US shooter's mother the missing link in tragedy

US shooter's mother the missing link in tragedy
New York:  In a case full of perplexing questions, the mother of Connecticut shooter Adam Lanza is the mystery woman -- but whatever secrets she had about her son were lost forever when he shot her in the head.

Nancy Lanza has been something of a peripheral, and confusing, figure in the massive media coverage of the Newtown shootings.

When the tragedy is discussed, whether by President Barack Obama or ordinary mourners, references are made nearly exclusively to the 20 children and six staff members shot dead at the Sandy Hook Elementary School. It's almost as if Nancy Lanza didn't exist.

Yet she was the first to die that Friday, shot in the head by her 20-year-old son -- with one of her own guns, and in her own house.

Amid the many rumours and unsubstantiated media reports about the horror, one picture painted of Nancy is of a somewhat kooky figure with a double life, the typical suburban mom on one side, and a closet survivalist hoarding an arsenal of deadly weapons in her posh house on the other.

But there are also signs she was a devoted mother who, like many Americans, happened to love firearms, and who was killed by the very young man she'd devoted her life to helping.

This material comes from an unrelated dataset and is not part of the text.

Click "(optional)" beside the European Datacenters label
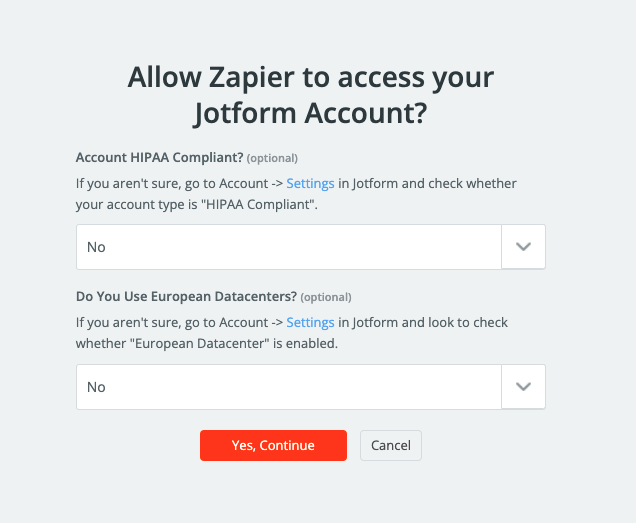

What's sure is that there is little sure about Nancy Lanza.

In the first hours of the shooting, most of the world's media reported wrongly that she was a teacher at the school. In fact, officials now say she had no connection with the school, nor did her son.

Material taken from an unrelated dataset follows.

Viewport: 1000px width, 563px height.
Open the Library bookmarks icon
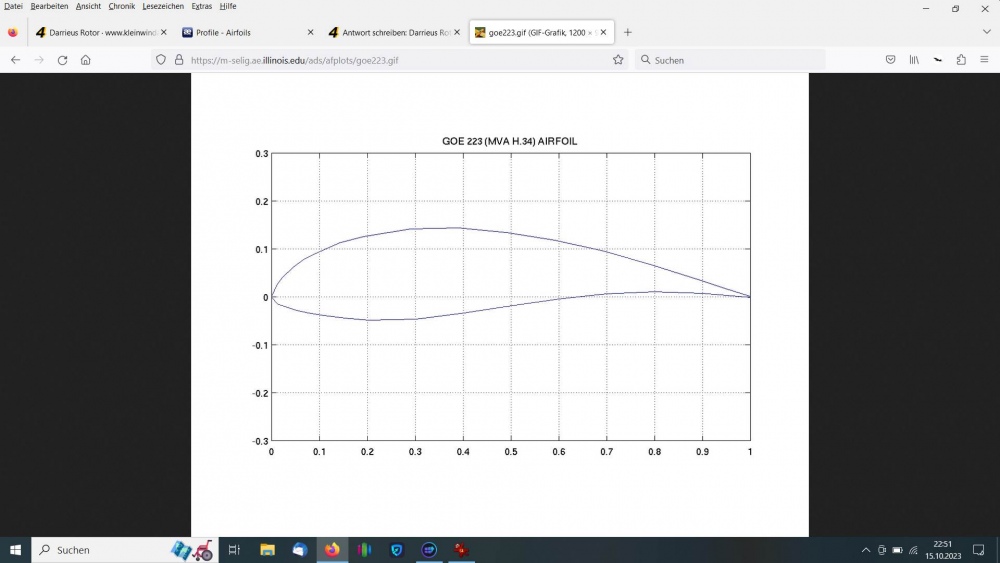[914, 60]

It's known that she was divorced from an executive at GE Capital, that she lived in a detached house in a well-off neighborhood of Newtown, and that she owned at least the Bushmaster assault rifle and two semiautomatic handguns that Adam would ultimately turn on her -- and then on the school.

Why did she have the weapons?

Her former sister-in-law, Marsha Lanza, said in US television interviews that Nancy was a "prepper," someone preparing to defend themselves from social unrest "down the line if the economy collapses."

But other friends said Nancy was no wild-eyed gun nut, but a gentle and caring woman who happened to love shooting and -- in supremely tragic irony -- took her shy son Adam to learn on the range.

One friend, Russ Hanoman, insisted that "she used (the guns) very responsibly."

"She was a very responsible person, especially in terms of safety," he told CNN.

Sebastian Morrell, another friend of the deceased woman, described her "great moral compass."

What seems apparent is that Nancy Lanza cared for her son, whose profile appears to be one of the unusually clever, but socially awkward youngster whom no one ever really got to know before he snapped.

Unlike his 24-year-old brother who has already set up as a tax expert in his father's footsteps, Adam remained with his mother.

"She eventually wound up home schooling him," Marsha Lanza said on CNN, describing Adam as a "very, very bright boy."

Friends of Nancy Lanza also told CNN on Monday said that she was hoping to leave Newtown with him some time next year in order to be near a college that would suit her difficult child.

The friends took to the airwaves to push back against suggestions that Nancy Lanza was suspicious -- almost a villain.

One friend, John Bergquist, called her "a lovely woman." He said "she just made you smile when you walked in the room."